She is yes a random Gumtree. We started the househare a few months ago and two months later her boyfriend moved in. When he started to talk a lot with us she said to him that their conversations were private and we were not friends (me and the other tenant) but simply housemates as she did not want to cross boundaries as apparently she has already had issues in the past with other housemates.
If the rent is none of his issue why do we included him in our housemeetings. He was included because she did not want to take responsibility for his mess and preferred us to talk directly to him instead of us talking to her. During the last meeting my other flatmate raised the issue of the two months bills late. She did not say at any point she would prefer us not to talk about these issues if he was present in the future and this should only be with the three of us. So therefore I never assumed this was something inappropriate.
My boyfriend has some really strong ideas and when he stays at home the first thing I told him was, this is their house so please do not bother anybody. I even went further and said that if any of his comments or behaviour was inappropriate or made one of my flatmates uncomfortable I would not have him at home again. She let his presence create all this drama, so yes she needs to assume the responsibility.
My other flatmate has disagreed with his presence since the beginning and had to call her one month after he moved in because she went on holiday and he stayed at home, my other flatmate did not even know he was her boyfriend, so when she realised she was at home alone with someone she did not know even who he was, she asked him to leave and he refused. She had to call our flatmate to tell her she was uncomfortable with him at home without her and give her no choice and call him and tell him to find a place until she was back. Things have been rough with them and my other flatmate since. Things did not improve when my other flatmate learned she had given him a key of the house without even asking us.

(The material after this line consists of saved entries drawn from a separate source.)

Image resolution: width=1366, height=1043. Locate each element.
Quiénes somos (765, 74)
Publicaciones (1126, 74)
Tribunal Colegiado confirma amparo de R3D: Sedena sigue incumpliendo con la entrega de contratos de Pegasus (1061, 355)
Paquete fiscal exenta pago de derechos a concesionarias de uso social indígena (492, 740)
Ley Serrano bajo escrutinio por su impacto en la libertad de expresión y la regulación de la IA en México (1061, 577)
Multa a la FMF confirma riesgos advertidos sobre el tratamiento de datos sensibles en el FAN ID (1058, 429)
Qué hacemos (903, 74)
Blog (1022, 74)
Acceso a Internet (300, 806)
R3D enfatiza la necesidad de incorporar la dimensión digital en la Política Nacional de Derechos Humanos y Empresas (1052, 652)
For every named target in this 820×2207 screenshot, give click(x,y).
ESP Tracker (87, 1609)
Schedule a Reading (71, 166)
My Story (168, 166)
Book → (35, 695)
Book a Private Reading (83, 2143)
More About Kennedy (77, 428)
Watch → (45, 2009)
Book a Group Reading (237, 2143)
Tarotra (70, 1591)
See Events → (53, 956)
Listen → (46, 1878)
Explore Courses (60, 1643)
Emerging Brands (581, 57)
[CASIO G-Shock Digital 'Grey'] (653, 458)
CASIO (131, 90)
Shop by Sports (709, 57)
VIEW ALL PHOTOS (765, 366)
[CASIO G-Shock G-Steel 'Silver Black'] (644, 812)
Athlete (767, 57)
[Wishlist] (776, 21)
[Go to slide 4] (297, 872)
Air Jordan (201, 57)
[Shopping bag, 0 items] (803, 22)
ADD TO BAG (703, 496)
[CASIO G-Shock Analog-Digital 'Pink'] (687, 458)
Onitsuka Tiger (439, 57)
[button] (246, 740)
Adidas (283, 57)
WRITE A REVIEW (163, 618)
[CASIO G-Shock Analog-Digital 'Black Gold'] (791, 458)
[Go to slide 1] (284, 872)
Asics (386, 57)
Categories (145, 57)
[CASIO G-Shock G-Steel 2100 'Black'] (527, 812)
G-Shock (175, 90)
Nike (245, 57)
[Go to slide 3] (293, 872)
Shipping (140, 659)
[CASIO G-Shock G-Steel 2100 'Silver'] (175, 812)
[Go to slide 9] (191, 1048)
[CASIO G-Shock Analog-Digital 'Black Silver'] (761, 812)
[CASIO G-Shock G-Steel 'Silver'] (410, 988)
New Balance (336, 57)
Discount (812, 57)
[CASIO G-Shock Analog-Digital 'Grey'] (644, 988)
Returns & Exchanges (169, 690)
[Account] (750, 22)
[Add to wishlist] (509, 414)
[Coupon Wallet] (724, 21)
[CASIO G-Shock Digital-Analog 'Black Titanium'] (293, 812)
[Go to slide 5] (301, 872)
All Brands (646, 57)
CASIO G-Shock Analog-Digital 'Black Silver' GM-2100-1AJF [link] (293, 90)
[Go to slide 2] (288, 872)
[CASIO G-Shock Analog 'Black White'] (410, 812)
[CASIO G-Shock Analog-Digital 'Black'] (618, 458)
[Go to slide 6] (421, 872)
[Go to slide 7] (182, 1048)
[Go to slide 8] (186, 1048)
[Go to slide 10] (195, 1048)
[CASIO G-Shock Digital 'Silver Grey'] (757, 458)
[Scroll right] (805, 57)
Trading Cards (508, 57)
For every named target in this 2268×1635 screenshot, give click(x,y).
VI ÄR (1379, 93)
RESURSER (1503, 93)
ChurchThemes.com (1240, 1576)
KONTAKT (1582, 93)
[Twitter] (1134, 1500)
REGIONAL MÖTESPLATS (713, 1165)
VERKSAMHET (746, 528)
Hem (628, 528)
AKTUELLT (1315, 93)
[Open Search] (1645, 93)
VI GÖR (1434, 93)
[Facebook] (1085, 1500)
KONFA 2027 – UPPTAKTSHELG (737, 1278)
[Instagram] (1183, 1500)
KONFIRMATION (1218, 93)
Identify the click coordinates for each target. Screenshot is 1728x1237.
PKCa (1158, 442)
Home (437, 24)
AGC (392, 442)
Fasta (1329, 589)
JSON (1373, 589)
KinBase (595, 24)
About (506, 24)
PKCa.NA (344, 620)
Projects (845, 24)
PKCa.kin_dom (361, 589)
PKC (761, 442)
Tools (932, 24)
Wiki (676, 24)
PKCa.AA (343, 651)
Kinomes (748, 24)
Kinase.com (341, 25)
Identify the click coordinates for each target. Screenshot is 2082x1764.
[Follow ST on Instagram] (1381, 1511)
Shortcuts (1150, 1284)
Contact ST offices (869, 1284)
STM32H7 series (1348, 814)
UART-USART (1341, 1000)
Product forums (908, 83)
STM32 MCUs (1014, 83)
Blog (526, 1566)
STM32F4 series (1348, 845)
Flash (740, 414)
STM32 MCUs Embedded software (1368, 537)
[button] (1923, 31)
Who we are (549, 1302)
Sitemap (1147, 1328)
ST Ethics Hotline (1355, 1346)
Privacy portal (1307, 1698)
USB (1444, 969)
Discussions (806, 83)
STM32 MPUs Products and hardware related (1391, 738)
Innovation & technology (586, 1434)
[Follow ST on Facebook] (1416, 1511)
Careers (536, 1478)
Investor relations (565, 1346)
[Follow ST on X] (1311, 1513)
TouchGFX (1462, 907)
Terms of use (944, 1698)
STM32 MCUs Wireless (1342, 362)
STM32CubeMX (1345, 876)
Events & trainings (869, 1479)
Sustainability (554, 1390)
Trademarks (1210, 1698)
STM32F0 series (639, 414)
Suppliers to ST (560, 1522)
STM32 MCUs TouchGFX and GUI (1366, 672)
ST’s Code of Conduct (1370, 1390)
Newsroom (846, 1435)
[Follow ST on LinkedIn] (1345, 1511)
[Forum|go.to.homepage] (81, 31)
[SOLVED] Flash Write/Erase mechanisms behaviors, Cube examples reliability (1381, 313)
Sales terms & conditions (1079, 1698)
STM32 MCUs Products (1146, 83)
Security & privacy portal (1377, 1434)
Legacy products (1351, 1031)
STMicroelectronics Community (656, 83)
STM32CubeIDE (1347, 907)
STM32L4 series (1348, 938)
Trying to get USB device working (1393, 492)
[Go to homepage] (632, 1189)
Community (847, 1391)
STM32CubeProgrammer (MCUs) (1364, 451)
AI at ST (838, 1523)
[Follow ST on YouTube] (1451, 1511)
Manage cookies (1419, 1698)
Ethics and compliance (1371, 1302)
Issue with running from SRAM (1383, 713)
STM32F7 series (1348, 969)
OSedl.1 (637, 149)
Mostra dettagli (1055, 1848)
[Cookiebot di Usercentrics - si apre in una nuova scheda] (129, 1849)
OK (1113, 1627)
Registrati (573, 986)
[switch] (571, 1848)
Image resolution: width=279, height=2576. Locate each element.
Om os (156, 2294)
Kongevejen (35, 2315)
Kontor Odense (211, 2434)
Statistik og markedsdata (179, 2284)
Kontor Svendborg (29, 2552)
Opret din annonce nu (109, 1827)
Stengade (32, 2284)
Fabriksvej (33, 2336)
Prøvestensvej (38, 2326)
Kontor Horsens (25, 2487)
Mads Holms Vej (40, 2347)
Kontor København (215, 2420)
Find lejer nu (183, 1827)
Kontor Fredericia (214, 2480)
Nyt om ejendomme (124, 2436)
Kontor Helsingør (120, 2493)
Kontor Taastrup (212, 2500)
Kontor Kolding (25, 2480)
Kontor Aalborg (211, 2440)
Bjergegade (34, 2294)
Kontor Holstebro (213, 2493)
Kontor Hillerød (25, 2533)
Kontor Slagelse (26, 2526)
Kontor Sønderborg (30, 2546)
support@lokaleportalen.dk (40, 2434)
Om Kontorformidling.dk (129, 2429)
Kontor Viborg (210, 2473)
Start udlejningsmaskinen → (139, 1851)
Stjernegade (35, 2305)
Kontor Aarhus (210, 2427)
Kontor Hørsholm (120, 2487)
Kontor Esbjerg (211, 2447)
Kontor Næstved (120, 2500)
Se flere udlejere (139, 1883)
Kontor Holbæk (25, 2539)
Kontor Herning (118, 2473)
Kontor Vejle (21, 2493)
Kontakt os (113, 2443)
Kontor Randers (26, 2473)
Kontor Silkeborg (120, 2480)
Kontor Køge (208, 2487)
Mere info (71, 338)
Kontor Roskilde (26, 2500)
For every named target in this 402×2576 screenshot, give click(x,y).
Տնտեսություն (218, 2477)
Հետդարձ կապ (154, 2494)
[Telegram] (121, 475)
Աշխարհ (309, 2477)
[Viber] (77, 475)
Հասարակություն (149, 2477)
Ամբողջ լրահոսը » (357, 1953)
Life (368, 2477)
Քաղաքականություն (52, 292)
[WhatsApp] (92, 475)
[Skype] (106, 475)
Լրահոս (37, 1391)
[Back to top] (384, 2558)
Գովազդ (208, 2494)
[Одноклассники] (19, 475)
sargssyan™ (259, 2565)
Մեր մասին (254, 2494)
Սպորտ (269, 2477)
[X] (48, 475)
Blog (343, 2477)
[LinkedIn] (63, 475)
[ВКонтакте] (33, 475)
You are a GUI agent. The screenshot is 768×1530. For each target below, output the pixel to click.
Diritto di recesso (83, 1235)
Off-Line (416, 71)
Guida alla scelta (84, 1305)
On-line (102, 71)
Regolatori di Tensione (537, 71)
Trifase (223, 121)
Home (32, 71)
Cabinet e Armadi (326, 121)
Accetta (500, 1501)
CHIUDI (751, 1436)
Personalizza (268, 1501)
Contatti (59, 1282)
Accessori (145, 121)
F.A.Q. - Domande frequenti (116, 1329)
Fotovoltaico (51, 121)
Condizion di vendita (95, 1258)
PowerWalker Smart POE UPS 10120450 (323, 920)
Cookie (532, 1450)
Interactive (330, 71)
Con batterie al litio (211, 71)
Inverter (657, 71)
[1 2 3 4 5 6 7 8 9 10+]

There are been some different type of issues that have led to this my decision to tell her if she did not move I would have to call our landlord and let her decide. Cleaning has been a nightmare, she made a lot of remarks to the other tenant saying she needed to clean after herself better. The issue is, she believes that a house can be kept clean without rota if everybody cleans after themselves or when they see thing are dirty, obviously I saw the problem coming and when the two others argued about it, I said let's do a cleaning rota!! All agreed, I did it on the computer and weeks after the same issue again people where not cleaning after themselves enough and she said "I am just not very good at following a rota", when I told her I never saw her once cleaning her rota.
No I don't really want him
, and I believe that a couple needs their privacy. I don't know of any couple sharing if they can afford to rent on their own and if she feels uncomfortable with him speaking to me moving will make their life easy. And as I said he has no issues with money, he is looking to rent in a very expensive area.
My opinion is that they argue a lot because they have different hobbies and lifestyles and I believe she is scared to move in with him knowing there relationship is wobbly (I believe they like each other very much and can make it work). So having it at home is safe, the home is very good and not expensive for the area, and if they broke up he is the one that will need to pack up, she has the security to be at home already.
For me one of the rules of the househaring is that if you are going to preach you then need to be the one setting up the example!
I don't feel proud of the manner I addressed the issue yesterday I give you all that and I completely know that I cannot put her out of the house like that but yes I can ask her. She refused! I said then I would have to challenge the agreement of the landlord and then she agreed. Why do you think so?